- Born: January 15, 1940 (age 86) London, England
- Education: University of Nottingham Harvard University
- Awards: Order of Canada
- Scientific career
- Fields: Biochemistry

= David Dolphin =

Canadian biochemist

David H. Dolphin, (born January 15, 1940) is a Canadian biochemist.

He is an internationally recognized expert in porphyrin chemistry and biochemistry. He was the lead creator of Visudyne, a medication used in conjunction with laser treatment to eliminate the abnormal blood vessels in the eye associated with conditions such as the wet form of macular degeneration.

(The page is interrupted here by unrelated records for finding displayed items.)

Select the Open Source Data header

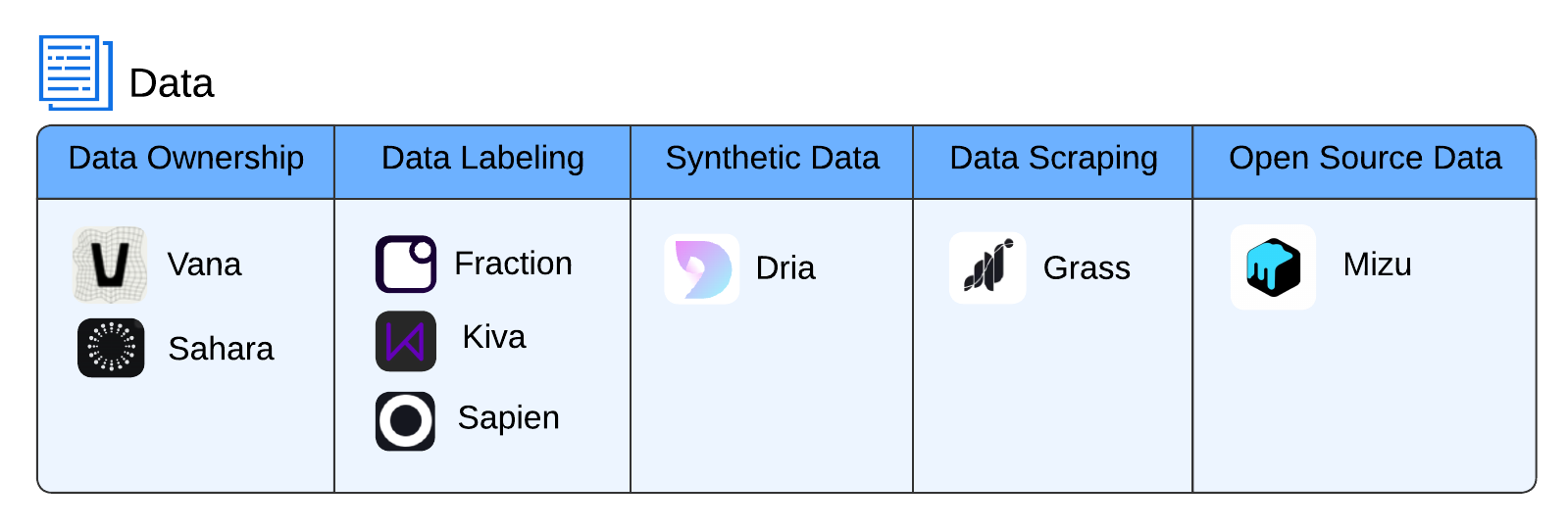1365,159
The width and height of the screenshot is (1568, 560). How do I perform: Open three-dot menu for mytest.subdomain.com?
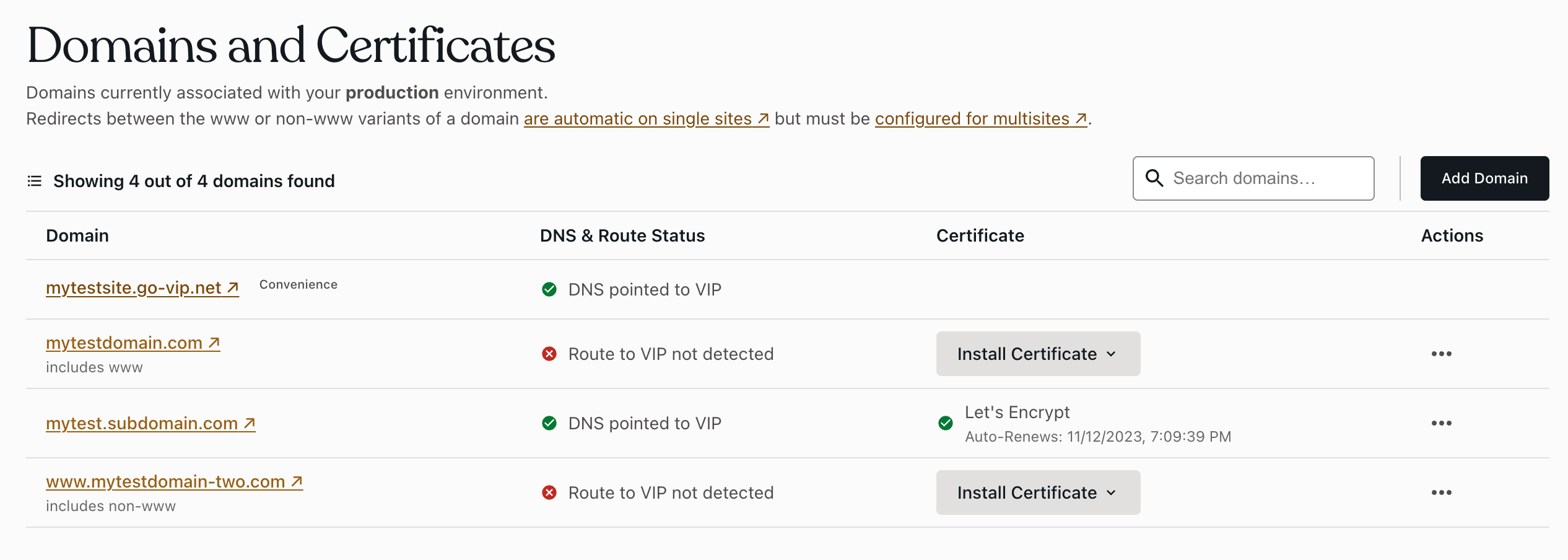pyautogui.click(x=1442, y=423)

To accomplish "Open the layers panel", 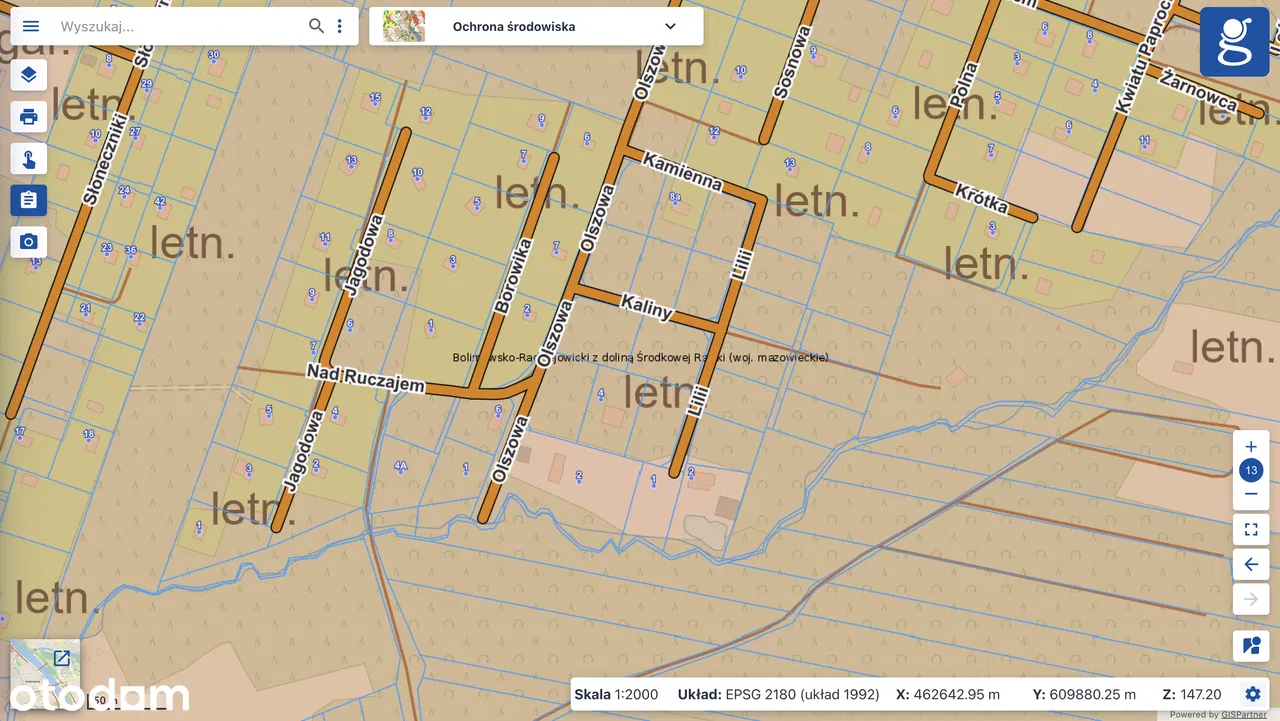I will pyautogui.click(x=29, y=75).
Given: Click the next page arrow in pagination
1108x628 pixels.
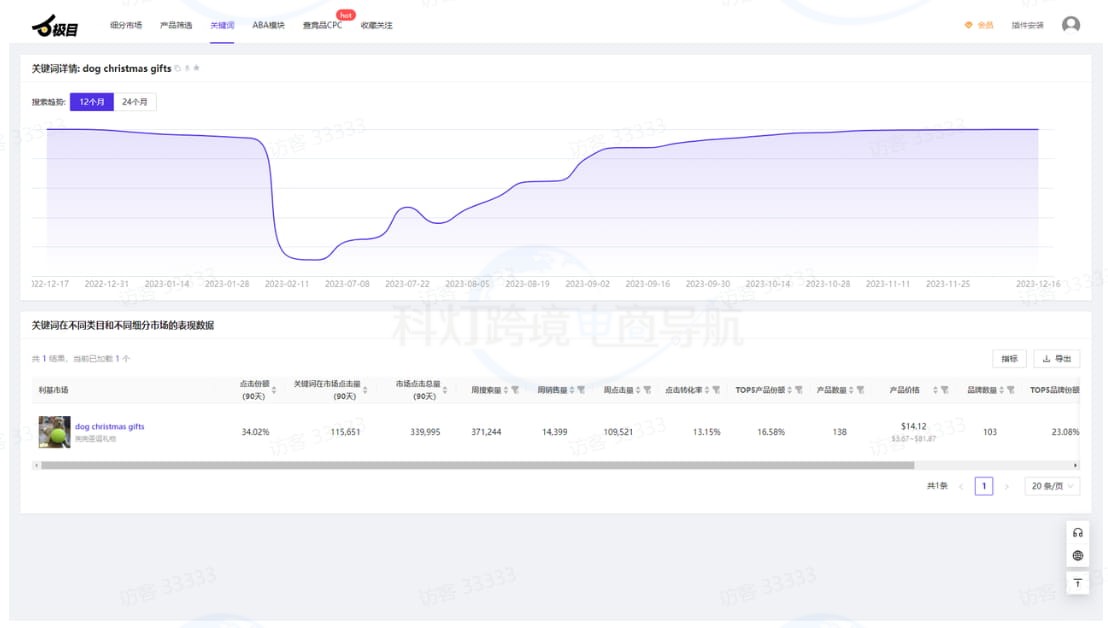Looking at the screenshot, I should click(1007, 486).
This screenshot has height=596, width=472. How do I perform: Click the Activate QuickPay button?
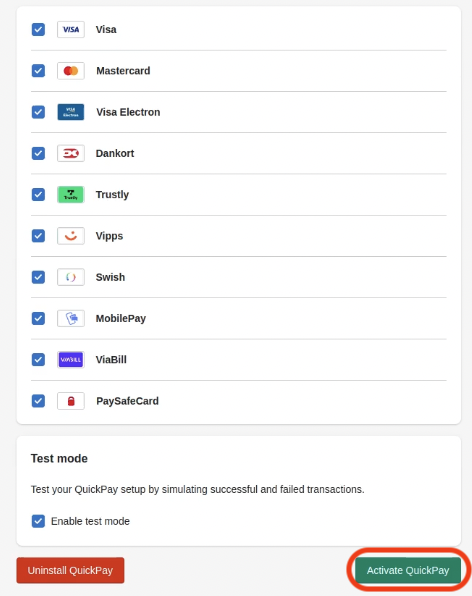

Born in London, England, he received a Bachelor of Science degree in 1962 and a Ph.D. in 1965 from the University of Nottingham. He then attended Harvard University as a postdoctoral fellow in the lab of Harvard organic chemist Robert B. Woodward. In 1966, he was appointed an assistant professor at Harvard. In 1974, he joined the faculty of science at the University of British Columbia where he became the Killam Research Professor. From 1988 to 1989, he was the acting Dean of Science. From 1999 to 2000, he was the acting Vice President of Research.

He is Chief Executive Officer of the BC Innovation Council and Vice-President, Technology Development at Quadra Logic Technologies Incorporated (QLT Inc.).

He is a Fellow of the Royal Society of Canada, the Royal Society, Canadian Institute of Chemistry, and the Royal Society of Chemistry. In 2006, he was made an Officer of the Order of Canada. In 2005, he was awarded the Gerhard Herzberg Canada Gold Medal for Science and Engineering, "with a guarantee of $1 million in research funding over the next five years from the Natural Sciences and Engineering Research Council (NSERC)". In 2012, he was awarded the Queen Elizabeth II Diamond Jubilee Medal.